The action is based on a promissory note. On the trial the jury returned a verdict in favor of defendant and was discharged. *521Thereupon, without notice, counsel for plaintiffs moved the court to vacate and set aside said verdict and to grant a new trial in said action, upon the ground that there had been such a plain disregard by the jury of the evidence in the case as to satisfy said court that said verdict was rendered under the influence of passion and prejudice, and upon the further ground that there had been such a plain disregard by the jury of the instructions of the court as to satisfy the court that the verdict was rendered under a misapprehension of such instructions. The court denied this motion, and thereafter the plaintiffs served notice of intention to move for a new trial on the grounds of insufficiency of evidence, that the verdict is against law, and for errors of law occurring at the trial. The court made an order granting this motion upon the payment by plaintiffs of the sum of seventy-six dollars and fifty cents, costs. I think the first motion of defendant for a new trial was made without any express authority therefor to be found in the statutes, and should be treated as nugatory, or at best as merely calling the attention of the court to the right existing under section 662 of the Code of Civil Procedure to order a new trial on the court’s own motion. It will be observed that the grounds mentioned in the first motion of plaintiff for a new trial are those contained in said section, that no preliminary "notice of intention had been served, and that none of the grounds for a new trial contained in section 657 of the Code of Civil Procedure are mentioned in such motion. So that really the only motion for a new trial authorized by the Code of Civil Procedure that the plaintiffs made was their last motion, which was- based on the grounds mentioned in section 657 of said code, and conformed to the other provisions of the code respecting motions for a new trial. Defendant’s objection, therefore, that the court’s action on the first motion was res judicata and brings the case within the rules laid down in Egan v. Egan, 90 Cal. 15, and Thorne v. Finn, 69 Cal. 251, is deemed to be not well taken.
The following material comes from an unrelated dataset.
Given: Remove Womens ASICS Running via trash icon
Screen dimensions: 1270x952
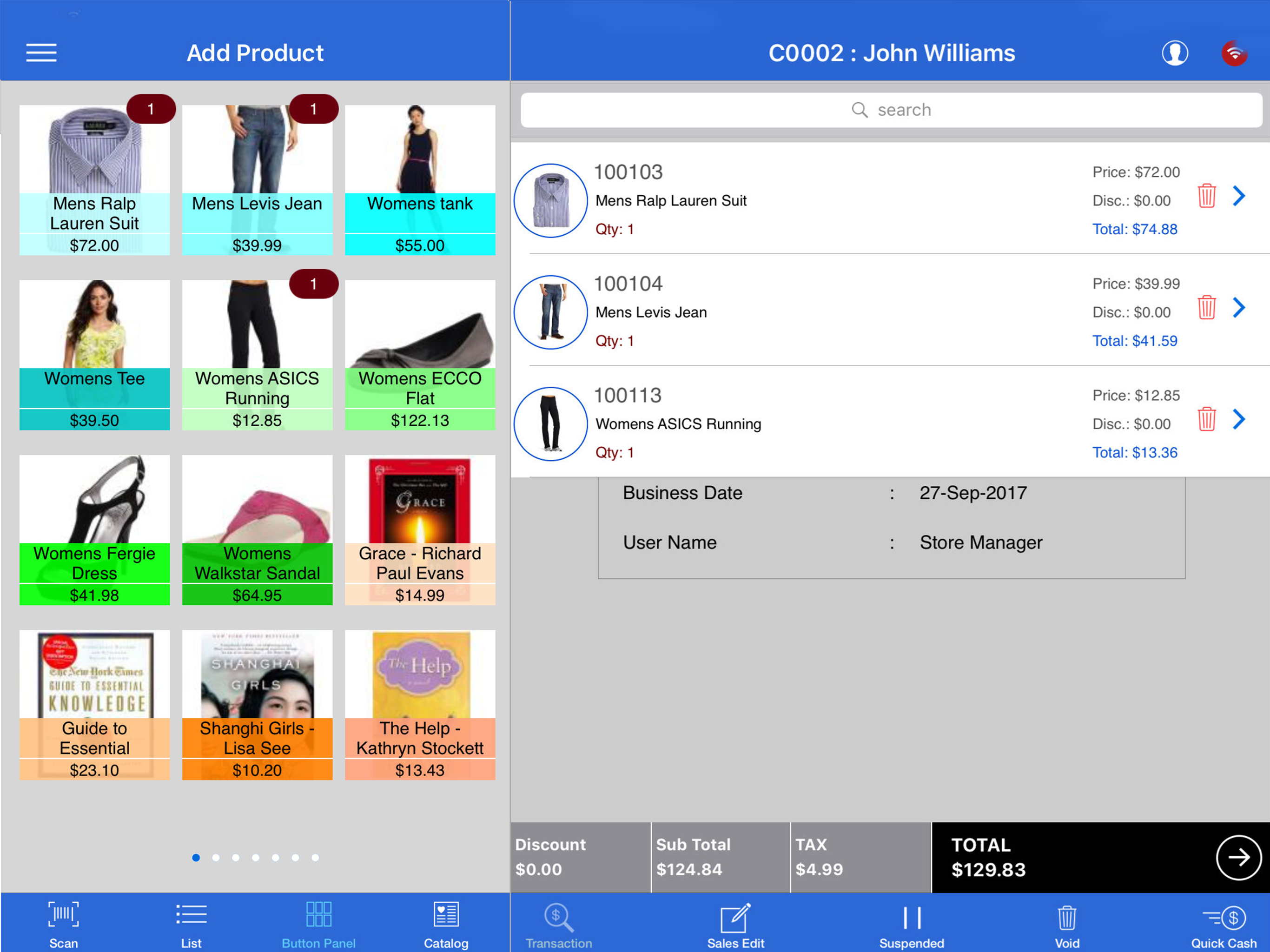Looking at the screenshot, I should pos(1206,419).
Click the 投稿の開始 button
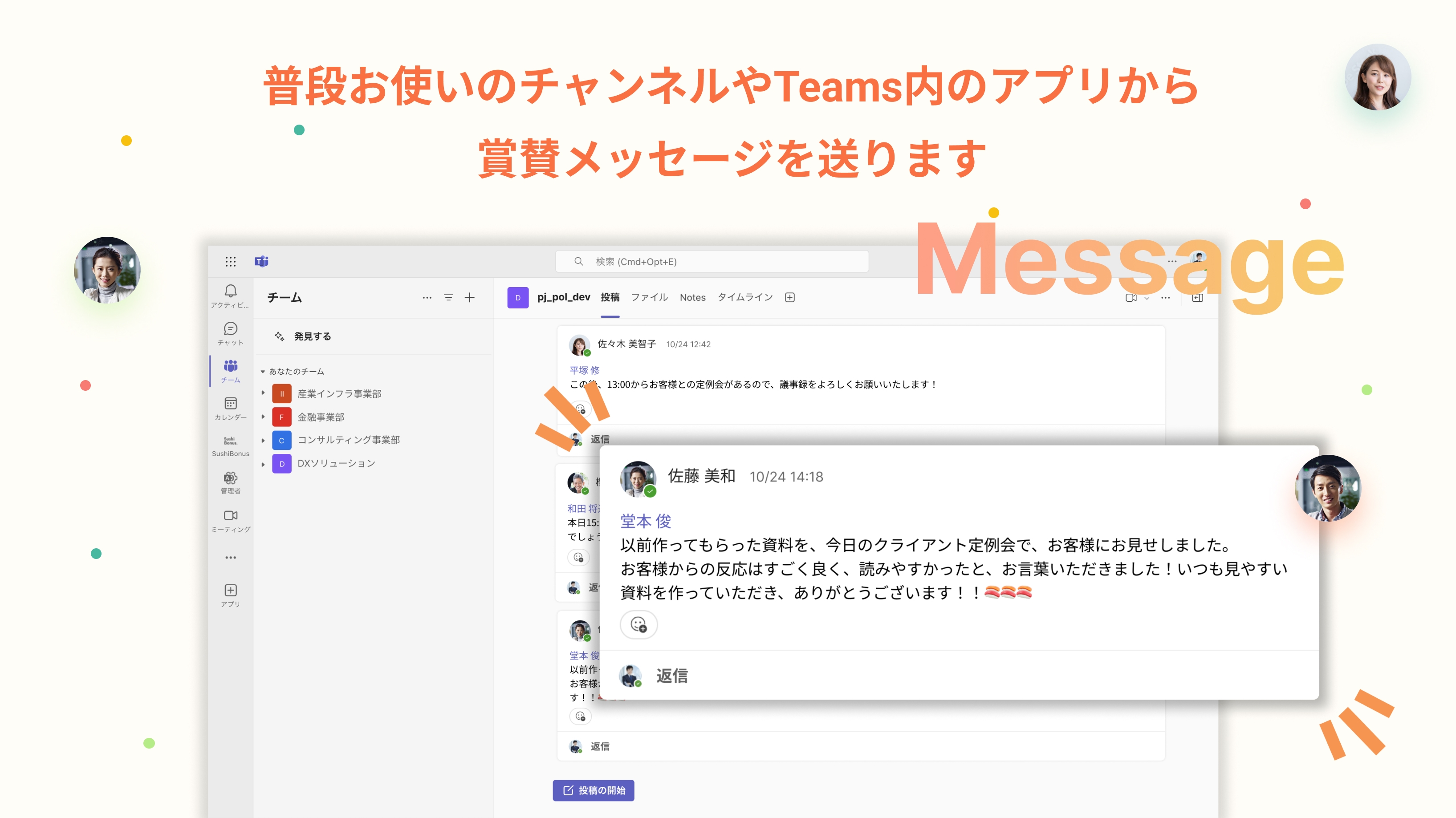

The condition that plaintiffs pay a certain amount as costs, attached to the order granting a new trial, is not a thing of which the defendant can be heard to complain, because it is not a condition imposed upon him, nor can it be said to show in any way that the act of the court in granting a new trial was erroneous. (Brooks v. San Francisco etc. Ry. Co., 110 Cal. 173.)
*522The disposition of a motion for a new trial on the ground of insufficienej'' of the evidence to sustain the verdict is a matter which rests in the sound discretion of the trial court, and this court has universally refused to interfere except where it manifestly appears that such discretion has been abused. One of the grounds of the motion for a new trial being the insufficiency of the evidence to justify the verdict, I cannot say, after an examination of the evidence, that the court did not act within the limits of its discretion in granting a new trial.
I therefore advise that the order appealed from be affirmed.
Haynes, C., Britt, C., and Pringle, C., concurred.
For the reasons given in the foregoing opinion the order appealed from is affirmed.
Van Dyke, J., Garoutte, J., Harrison, J.